** BEGIN SELECTED EXTRACT **

The Advanced IRB Approach is the most advanced method for estimating credit risk.

See an overview of the different credit risk-weightings (Pillar I only) for mortgage loans under the Standardised Approach and Advanced IRB Approach using Danske Bank's internal estimates.

Danske Bank has been working with economic capital models and concepts like PD and LGD for almost ten years, and has therefore significant experience in this field. Danske Bank's shared IT platform and robust data warehouse have also been advantageous in the preparations for the CRD.

Market risk
Danske Bank has also used advanced models for estimating market risk for a number of years. Danske Bank was the first bank in Denmark that got its internal model acknowledged by the Danish FSA.
Danske Bank submitted a application to the Danish FSA in October 2006 for approval to apply a new, more advanced model to calculate the market risk of risk-weighted assets on a consolidated basis and for the parent bank effective from the first quarter of 2007. The Danish FSA approved the application.
Subsidiaries will continue to use the standard method.

Operational risk
For the time being, the Danske Bank Group has decided to apply the standard indicator method in the calculation of operational risk. It is expected that this decision will be reviewed in the course of one to two years.

** END SELECTED EXTRACT **

**EXERCISES:**
a) In the Danske Bank text, in what month and year did Danske Bank apply to the Danish FSA for approval of its new market risk model?
b) Name every kind of risk that the Danske Bank text discusses.
c) Reproduce the stretch of the Danske Bank text from "Subsidiaries will continue" through "to two years.".

** BEGIN PROVIDED RECORDS **

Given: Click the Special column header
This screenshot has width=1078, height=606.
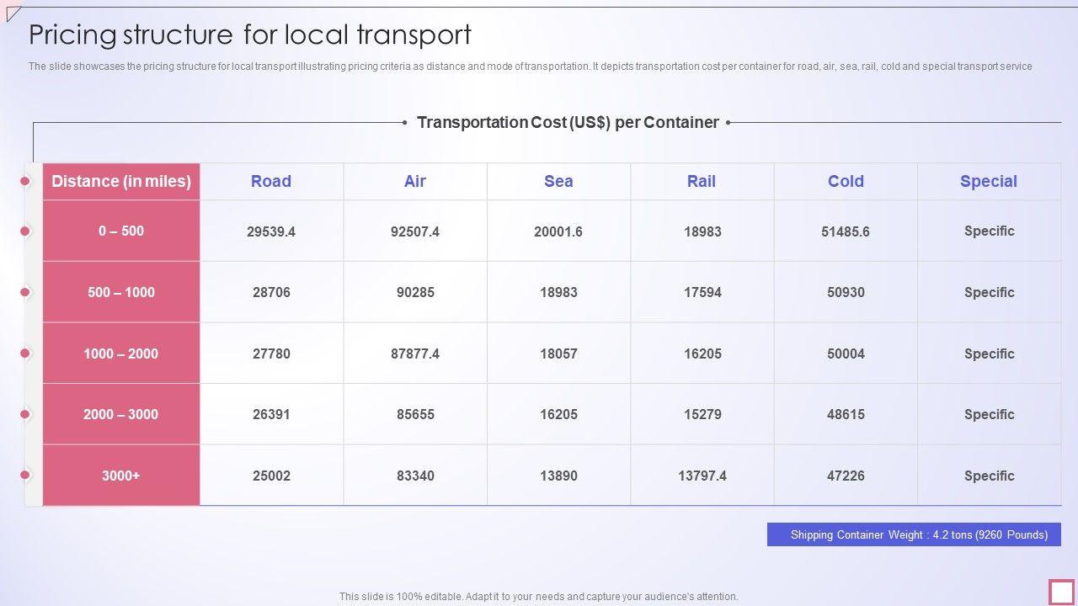Looking at the screenshot, I should 989,181.
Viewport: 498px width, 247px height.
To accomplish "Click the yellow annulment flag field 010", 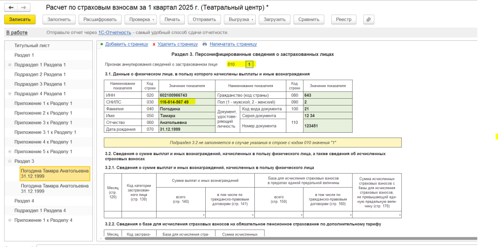I will (x=249, y=64).
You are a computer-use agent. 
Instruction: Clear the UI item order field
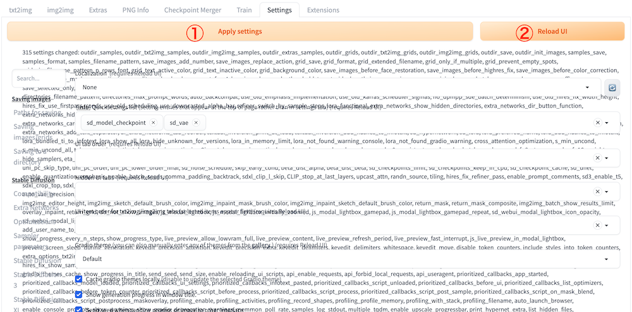597,225
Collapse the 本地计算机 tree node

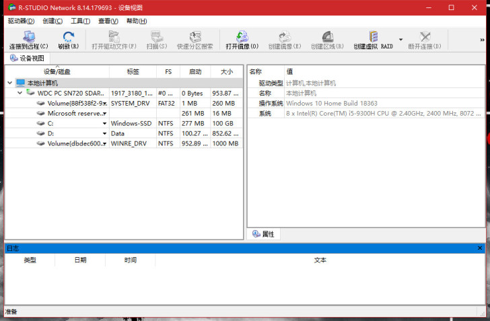coord(9,83)
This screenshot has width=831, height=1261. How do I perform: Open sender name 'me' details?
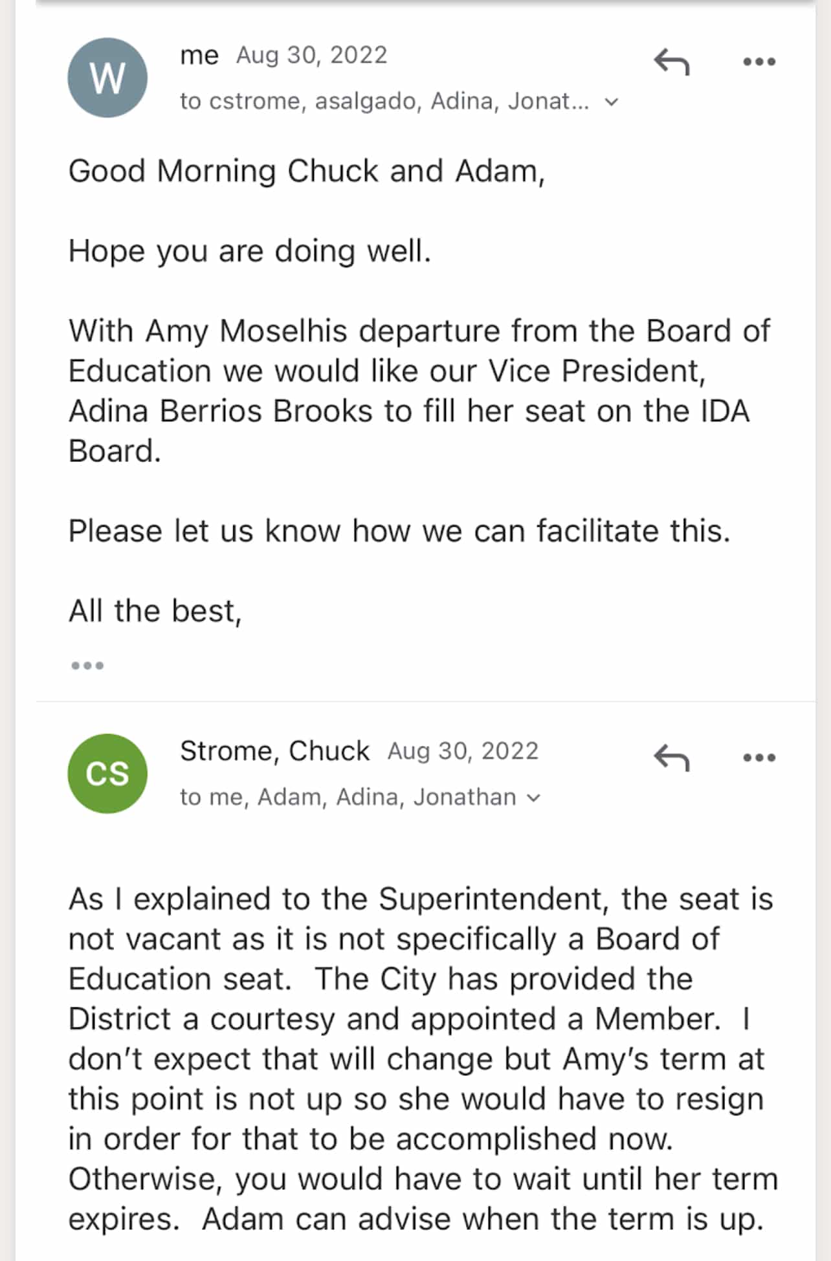tap(199, 56)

** END PROVIDED RECORDS **

**RESPONSES:**
a) October 2006

b) Credit risk, market risk, operational risk

c)
Subsidiaries will continue to use the standard method.

Operational risk
For the time being, the Danske Bank Group has decided to apply the standard indicator method in the calculation of operational risk. It is expected that this decision will be reviewed in the course of one to two years.